Pendant les années 90, Abdellatif Kechiche sera très peu vu sur scène. Mais lorsqu’en 2000 il présente La Faute à Voltaire, son premier long métrage en tant que réalisateur, il compense toutes ces années d’absence et s’impose tout de suite comme un réalisateur au talent incontestable. Pourtant on ne peut dire qu’il choisit la facilité. L’émigration est l’un des sujets les plus représentés au cinéma dit d’émigration. L’histoire de Jalel ce jeune émigré clandestin de Tunisie rencontre un grand succès. D’emblée kechiche est reconnu comme un jeune talent au Festival de Venise où il reçoit le Lion d’or de la première œuvre (2000). Puis il enchaînera plusieurs prix en passant par plusieurs festivals : Namur, Stuttgart, Angers, Cologne.
Quatre ans plus tard, L’Esquive viendra démontrer que le succès du film précédent n’était pas un hasard. L’histoire de ces jeunes répétant Les jeux de l'amour et du hasard, un classique du théâtre français, est accueillie avec ovation lors de la cérémonie des Césars où il remporte quatre trophées. Le succès de ce film ne se limitera pas à la métropole puisqu’il remportera plusieurs prix dans des festival internationaux comme Stockholm et Turin.

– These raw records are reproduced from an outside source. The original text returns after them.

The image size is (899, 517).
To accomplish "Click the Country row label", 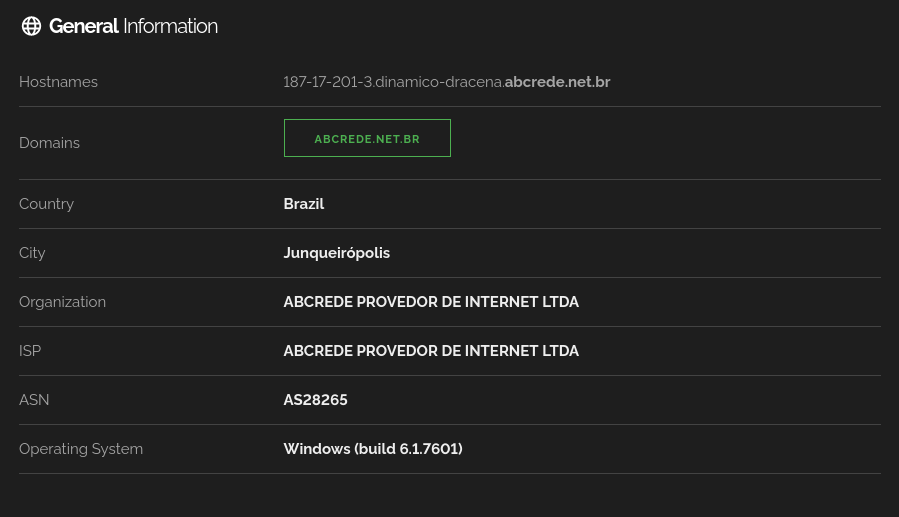I will pos(46,204).
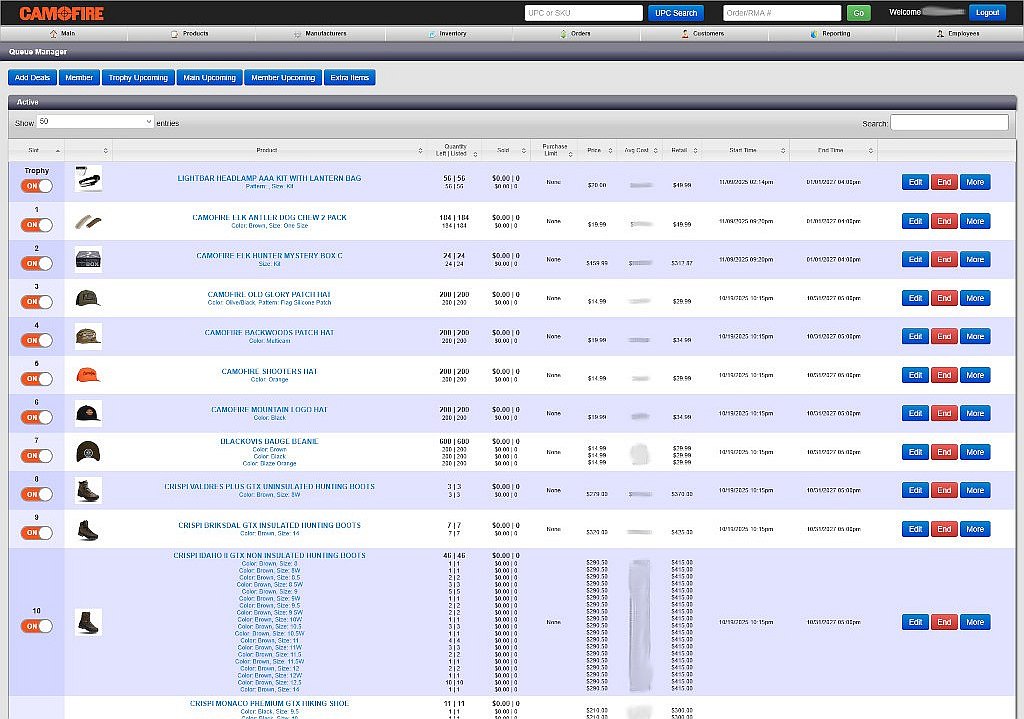End the Camofire Elk Hunter Mystery Box deal
The width and height of the screenshot is (1024, 719).
pyautogui.click(x=943, y=259)
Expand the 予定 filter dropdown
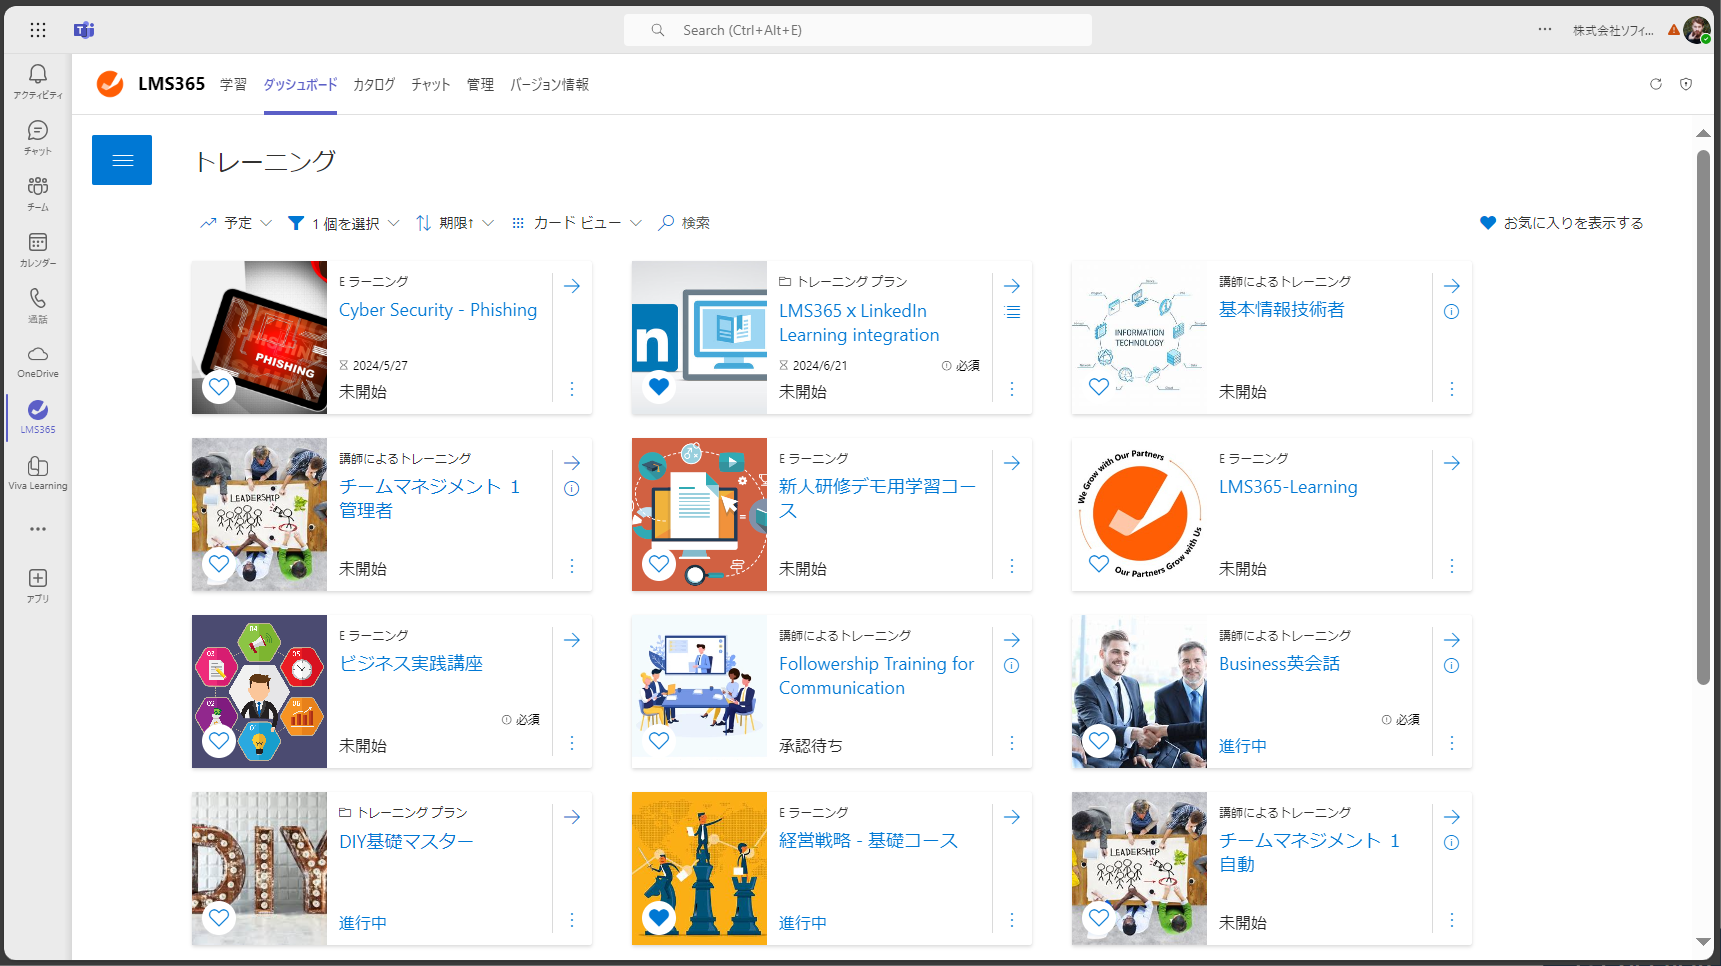 tap(235, 222)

A l’instar de L’Esquive, La Graine et le mulet remporte aussi quatre Césars en 2008 (meilleur film français de l'année, meilleur réalisateur, meilleur scénario original et meilleur espoir féminin). Mais déjà il avait eu tous les honneurs au Festival de Venise en remportant le Prix du Meilleur Jeune Espoir, le Prix Spécial du Jury, Prix de la Critique Internationale - FIPRESCI. La consécration européenne qu’il reçut samedi dernier pour ce troisième film est la preuve d’une maturité qui vaut le respect de la profession, l’appréciation du public et la reconnaissance de la critique.